Im Taxi mit Madeleine / Driving Madeleine

Director: Christian Carion (France, Belgium). Year of Release: 2022

Charles is a taxi driver in Paris. He works 14 hour days, 7 days a week, which means that he has little time to spend with his wife Karine a nurse, and their daughter Betty. Despite the long hours, he is still desperate for money, partly because while working for a taxi firm he still has to make payments on his cab. He is constantly trying to reach his richer, more successful, doctor brother on the phone, then guiltily saying it doesn’t matter when his brother finally rings back.

One day, Charles is driving a businessman who insists on telling him where to drive. Charles looks at him with a contemptuous stare, and says “you do your job, I’ll do mine”. Shortly after he drops the yuppie off, he is offered a job to take 92 year old Madeleine from one side of Paris to the other. When he meets her, Madeleine explains that she’s recently had a fall and her doctor has told her she can’t live alone. So, she’s going to a nursing home- She tells Charles to take his time.

Madeleine is eager to tell Charles about her life story, which – unusually for someone who tries to foist their history on an unwilling audience – proves to be full of interesting incidents. As a 16-year old, she had a brief fling with a GI, who returned to the States, but left her something to remember him by – her son Mathieu. Madeleine is left to find work helping out her theatre dresser mother, and hoping that mum will babysit Mathieu when she goes to the pictures.

On the rebound, Madeleine takes up with Ray, who is tall, dark, handsome, and absolutely toxic.
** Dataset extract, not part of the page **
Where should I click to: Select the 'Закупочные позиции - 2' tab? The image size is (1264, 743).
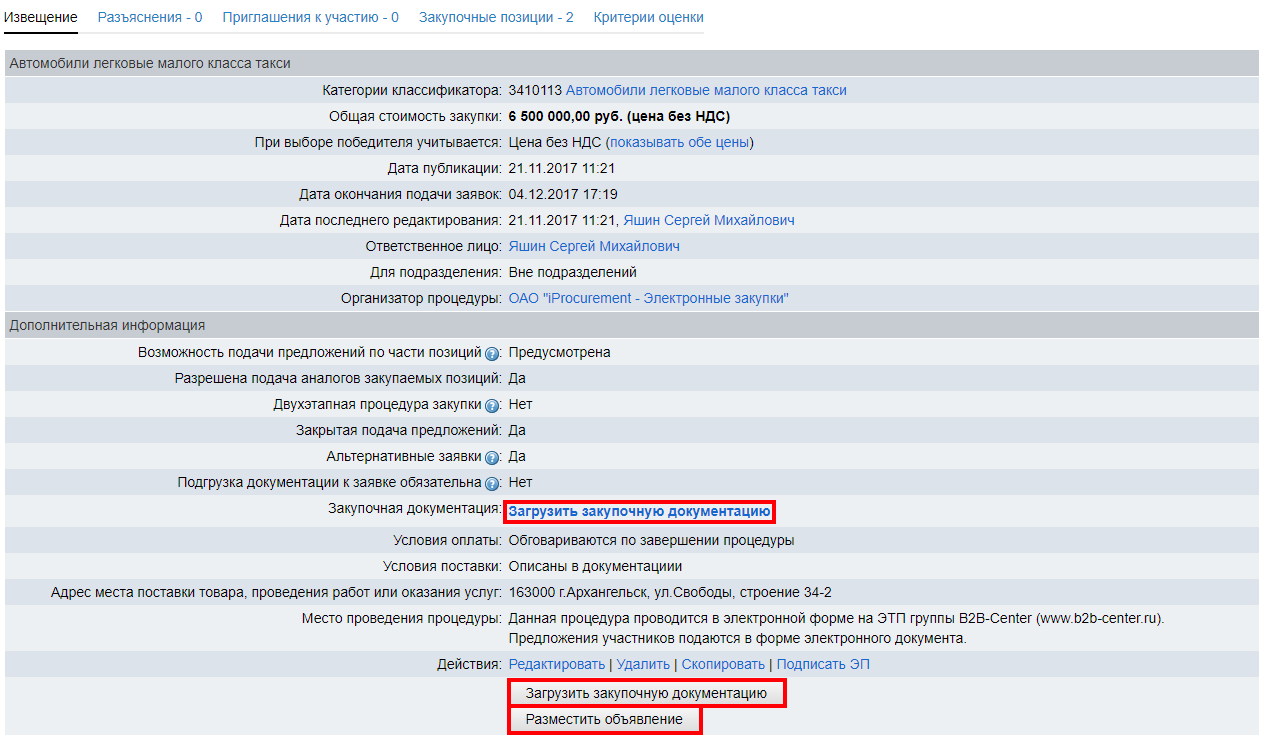click(x=496, y=17)
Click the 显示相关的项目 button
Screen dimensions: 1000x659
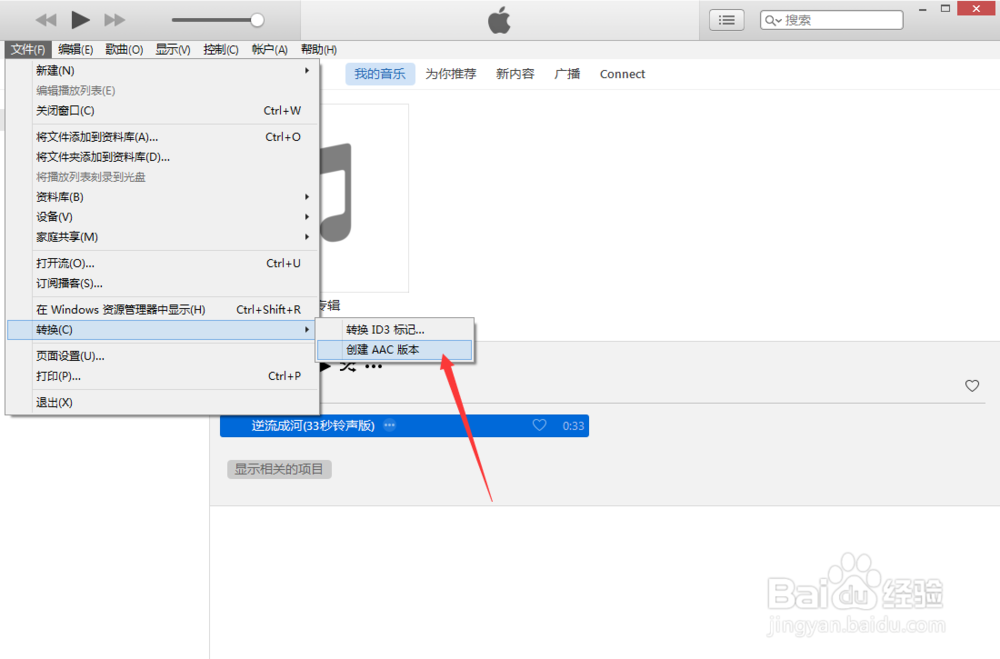(x=279, y=469)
He beats and rapes her, secure in the knowledge that in the 1950s in France (and most of the rest of the “progressive West”), women were not allowed any basic rights without the permission of their husbands. But when Ray is violent towards Mathieu, Madeleine has enough and applies a bunsen burner to his groin. She is sentenced to 25 years in prison.

While Madeleine chunters on and on, Charles only responds when he has to. When she then starts asking about his life, he is as taciturn as politeness allows. He eventually concedes that he is 46, and has never left France. Well, that’s not quite true – during the rail strike, he did take a fare to Belgium. For holidays, he, Karine and Betty go to a house in the countryside that belonged to his parents. Their relationship is strained and only just surviving.

Madeleine asks Charles to make diversions to haunts of her youth, or anywhere that will postpone her inevitable institutionalisation. After a while, the nursing home contacts them and tells them that they are already several hours late. Charles responds by telling them that they’re entering a tunnel and can’t hear any more, and inviting Medeleine to a restaurant. You shudder to think how much the taximeter is registering by now.

When I saw the trailer for Im Taxi mit Madeleine, my heart sunk in expectation of a dull paint by numbers story like Driving Miss Daisy or Green Book, where a mismatched driver and drivee share a car for long enough to learn Important Life Lessons from each other – but nothing that is too controversial. Then I saw that the cab drivers union or someone had organised a showing, so thought that maybe it would show something about real life, outside the usual film clichés.

So, how did it do? Well, better than expected – it is well-acted, and when Madeleine remembers incidents from her youth (by far the best parts of the film), it offers real dramatic tension. Having said this. we know from the start exactly where we are heading, and the default setting is cloying sentimentality. Even when dealing with serious issues like spousal abuse and rape within marriage, there is an undertone that says: “but that was in the past. Can we talk about happy things now?”

There is a scene when Charles is stopped for running a red light, which would be disastrous for him, as he only has 2 points left on his license, and without his license, he’d lose his livelihood- While a surly cop demands to see Charles’s papers, Madeleine asks to share some private time with the cop’s female partner. This is a scene which would have you revelling in the well-being of humanity if it weren’t so obvious from the start of the scene exactly what is going to happen.

Added to this, the film takes place in a Paris that is equivalent to filmic London, where every shot contains either Big Ben or the Shard. It’s established early on that Dani is an experienced driver who knows the quickest route to anywhere, so why does he continually drive alongside the Seine, or past sightseer traps like the Arc de Triomphe or the Champs d’Élysées? In the middle of Rush Hour? This is not the only indication that this is a film which privileges sentiment over authenticity.

For all its shortcomings, though, Im Taxi mit Madeleine is clearly a Force For Good. It raises Serious Issues, where it clearly supports the good guys (or, more often, good gals). It is a shocked as we are that a woman could be heavily punished for defending herself against an abusive husband. And in a film industry that privileges the young and the beautiful, it has no qualms in giving a starring room to an actor who is actually 94, and playing younger than she actually is.

In short, it ticks all the boxes. And if that’s all you need from a film (and God knows, we all have evenings when box ticking is the most we expect), it does all this very professionally. Shame about the lack of ambition, but you can’t have everything.